Organic forms of phosphorus (P) account for over half of the total P present in most soils and make a significant contribution to P cycling and plant nutrition through the actions of various plant and microbial phosphatase enzymes. However, not much is known about the bacterial communities harbouring phosphatase genes, either in composition, abundance, or transcriptional activity. Thus a grassland trial was selected that was undergoing long-term management of plant biomass removal/retention. Treatment plots were sampled after 22 years to examine the impact of prolonged nutrient depletion on bacterial communities helping to mediate organic P turnover. Total bacteria, total fungi, alkaline phosphatase (phoD) and the three classes (A, B, C) of non-specific acid phosphatases (NSAPs) were quantified and amplicons of the phoD and NSAP genes were sequenced. Of the genes quantified, class B (CBAP) genes were positively impacted by biomass removal (p < 0.01).

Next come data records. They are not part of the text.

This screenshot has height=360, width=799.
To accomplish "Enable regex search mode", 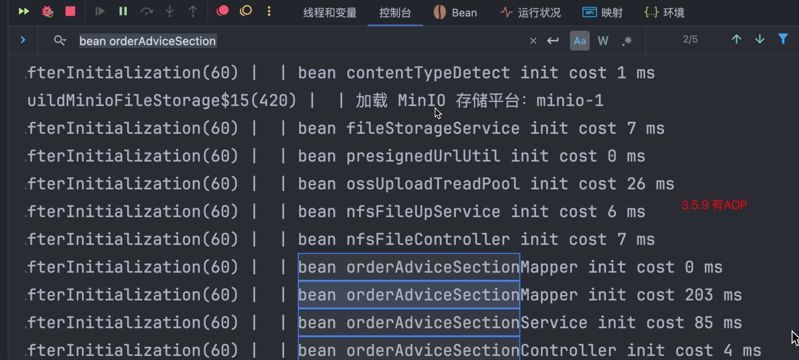I will pyautogui.click(x=627, y=41).
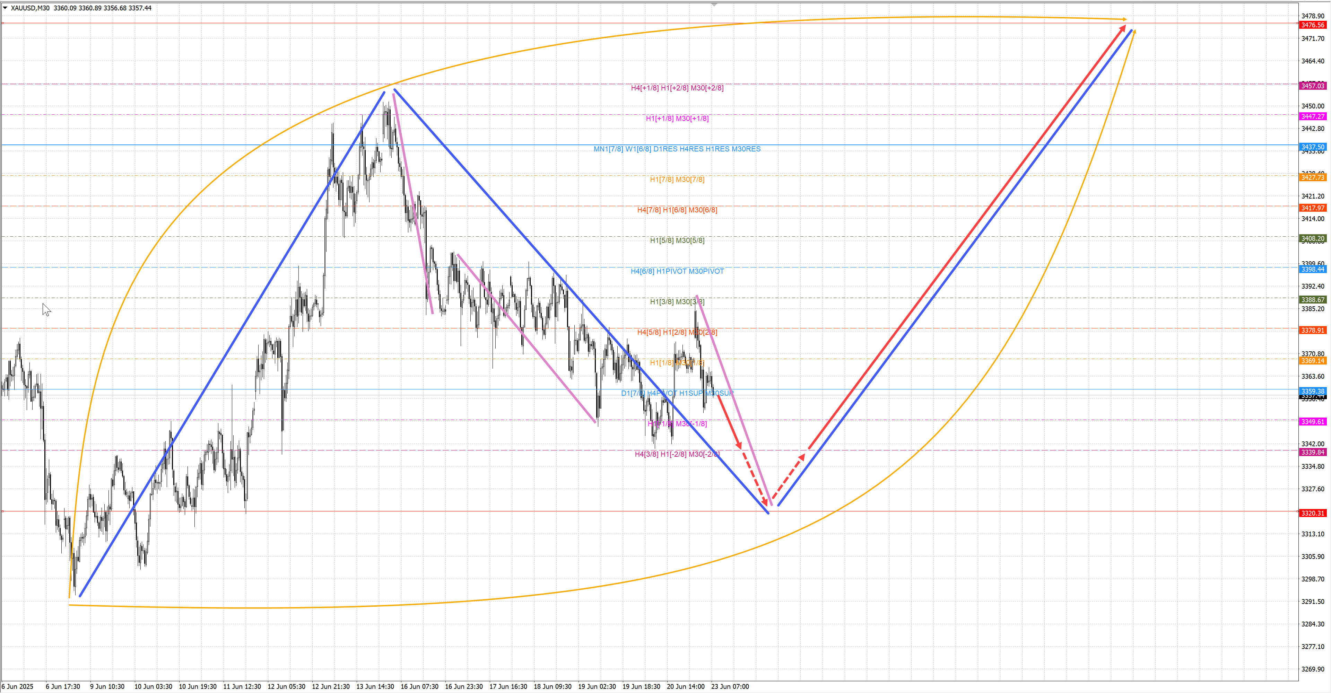This screenshot has width=1331, height=693.
Task: Click the 13 Jun 14:30 time axis label
Action: click(x=375, y=686)
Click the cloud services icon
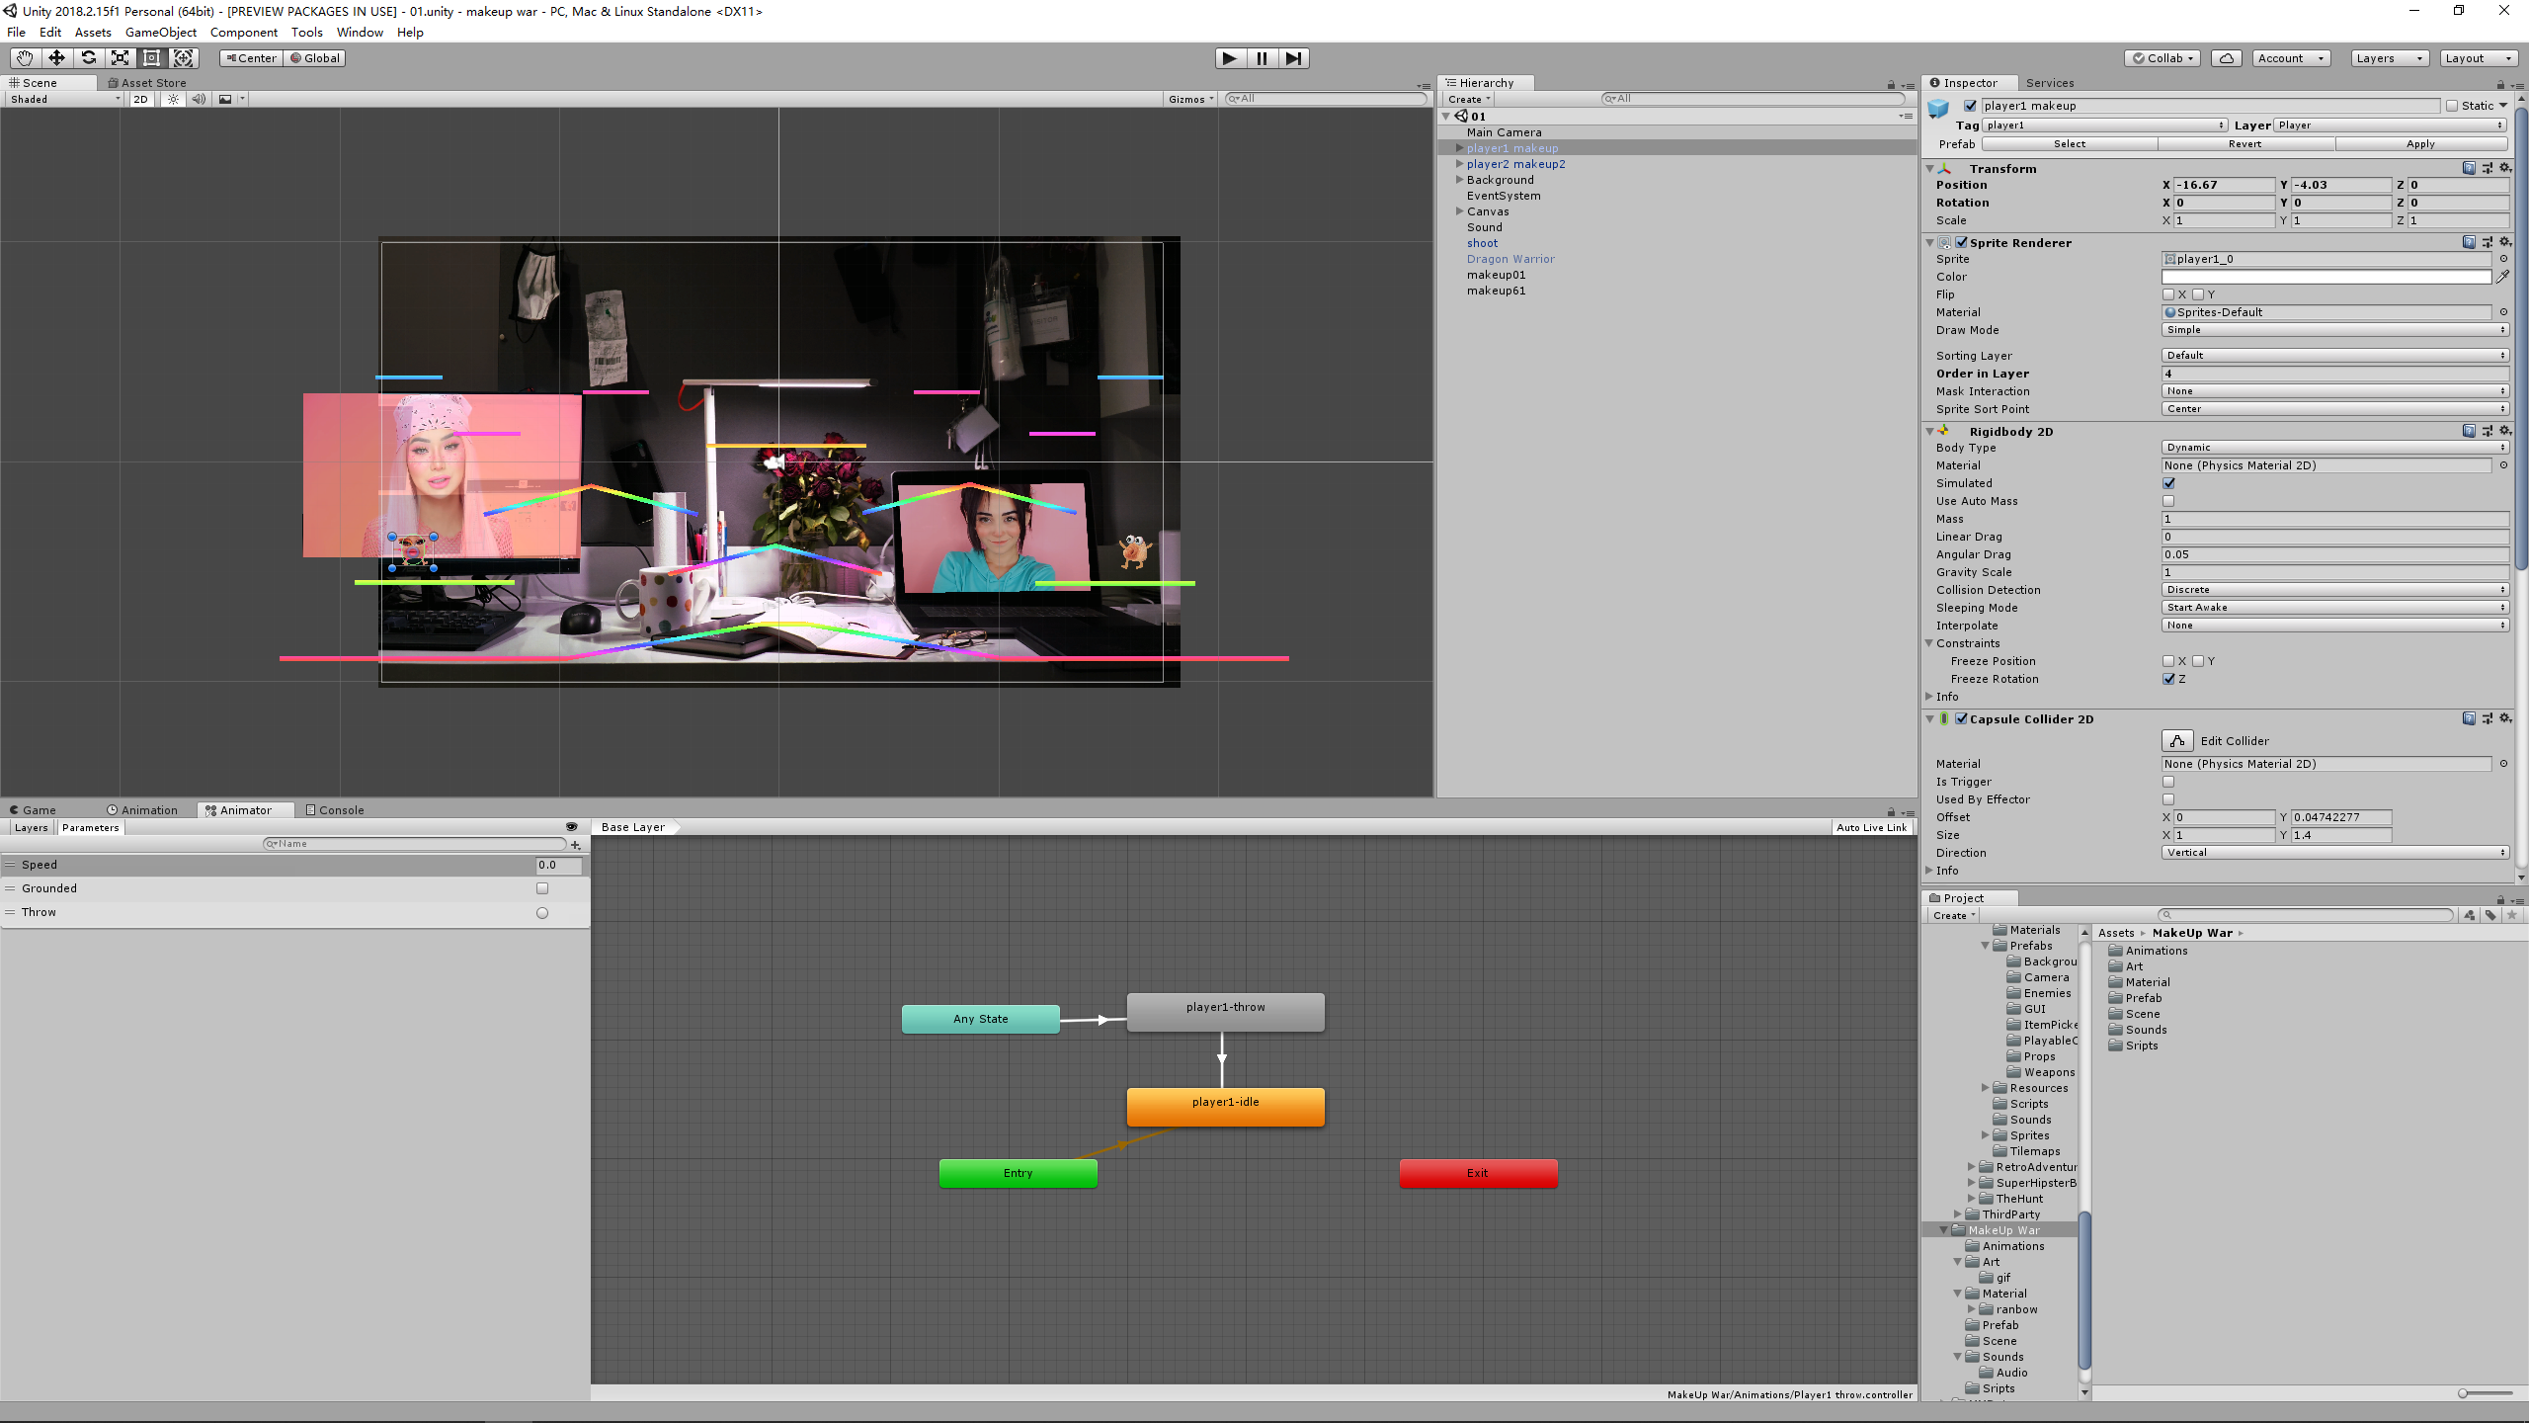Viewport: 2529px width, 1423px height. tap(2227, 58)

Phosphatase gene transcripts generally appeared to increase in the biomass removed plots, but perhaps only weakly differentiated at this one time point. In the removed plots, we identified the class A (CAAP) community as the most significantly differentiated (p < 0.05). This difference was found strongly at the level of the operational taxonomic unit, indicating that changes in composition are reflective of the biomass management. Several key differentiating bacteria were found, many of which shared a closest known identity to Stenotrophomonas spp. Further, Mantel tests also revealed strong associations of NSAP communities CAAP and CCAP to measures of soil biogeochemistry. The findings of this study further support the importance of microbial mediated P cycling and in the contribution of under-studied P cycling enzymes such as bacterial acid phosphatases.